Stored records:
-- Opening Marker --

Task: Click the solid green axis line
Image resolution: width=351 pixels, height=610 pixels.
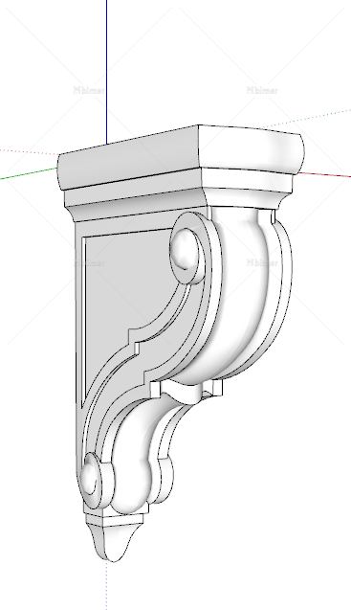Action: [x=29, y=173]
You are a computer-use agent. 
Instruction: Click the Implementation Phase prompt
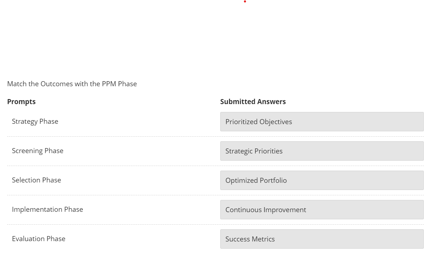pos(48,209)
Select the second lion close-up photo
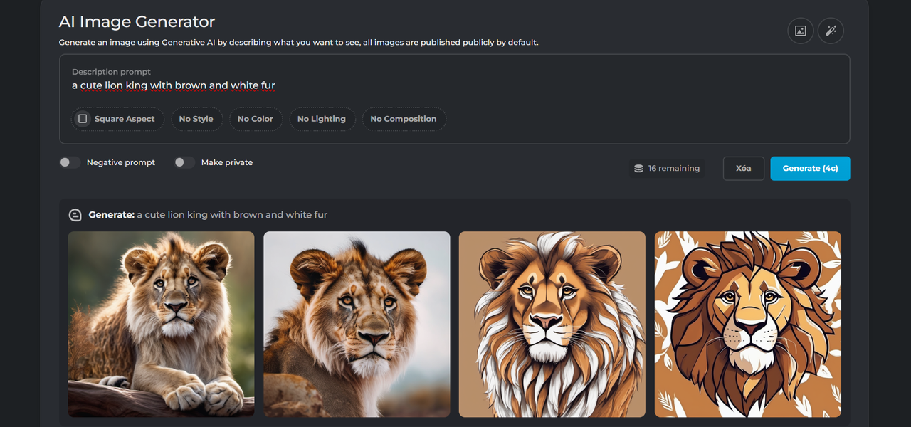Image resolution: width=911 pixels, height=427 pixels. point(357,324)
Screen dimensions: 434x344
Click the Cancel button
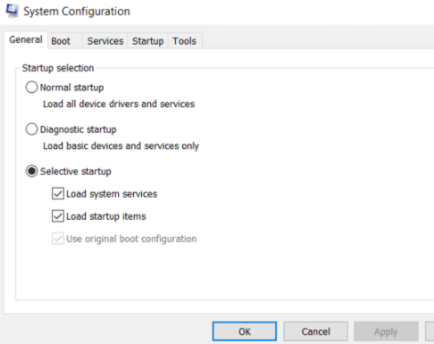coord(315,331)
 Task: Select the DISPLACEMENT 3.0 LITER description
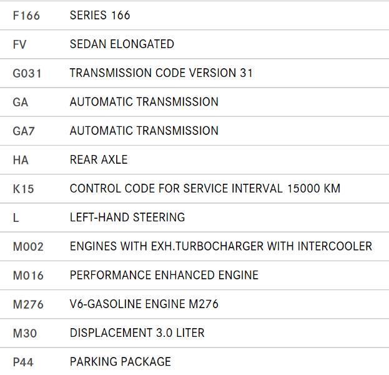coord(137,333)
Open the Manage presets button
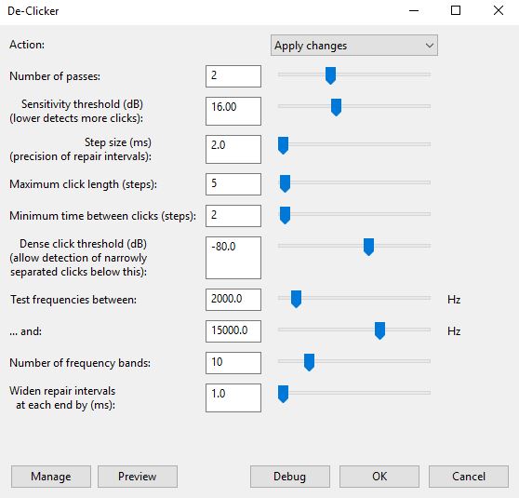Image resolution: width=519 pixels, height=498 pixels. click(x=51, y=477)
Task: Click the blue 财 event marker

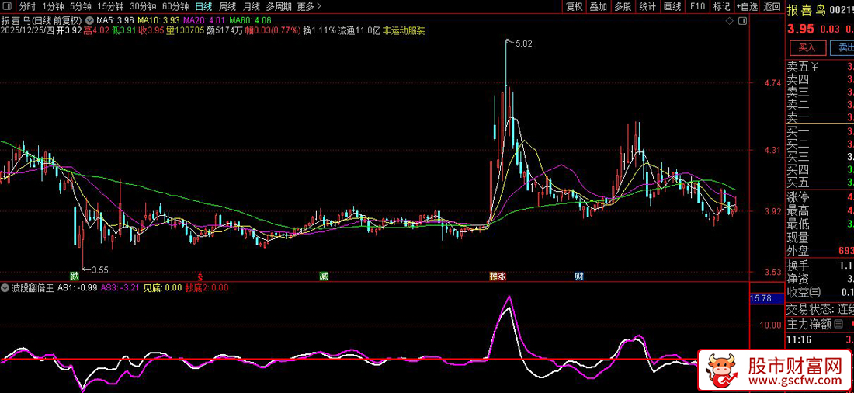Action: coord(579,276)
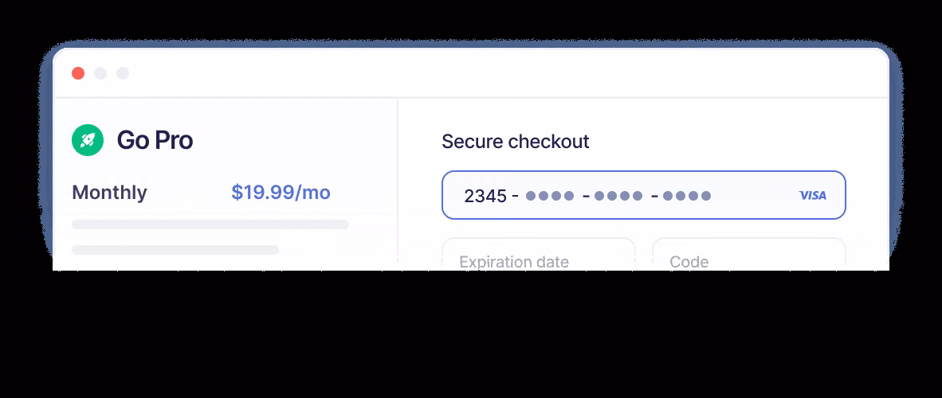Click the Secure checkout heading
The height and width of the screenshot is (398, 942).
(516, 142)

-- Closing Marker --

**ABOUT THIS EXERCISE:** Every line above should be repeated exactly; pictures stay out of the copy.

**TASK OUTPUT:**
Task: Click the solid green axis line
Image resolution: width=351 pixels, height=610 pixels.
Action: [x=29, y=173]
You are a computer-use agent. 
Instruction: Click the Implementation Phase prompt
pos(48,209)
Select the second lion close-up photo
Image resolution: width=911 pixels, height=427 pixels. point(357,324)
Screen dimensions: 434x344
Click the Cancel button
coord(315,331)
 Task: Select the DISPLACEMENT 3.0 LITER description
coord(137,333)
Open the Manage presets button
Image resolution: width=519 pixels, height=498 pixels. click(x=51, y=477)
Task: Click the blue 财 event marker

Action: coord(579,276)
Click the Secure checkout heading
The height and width of the screenshot is (398, 942).
(516, 142)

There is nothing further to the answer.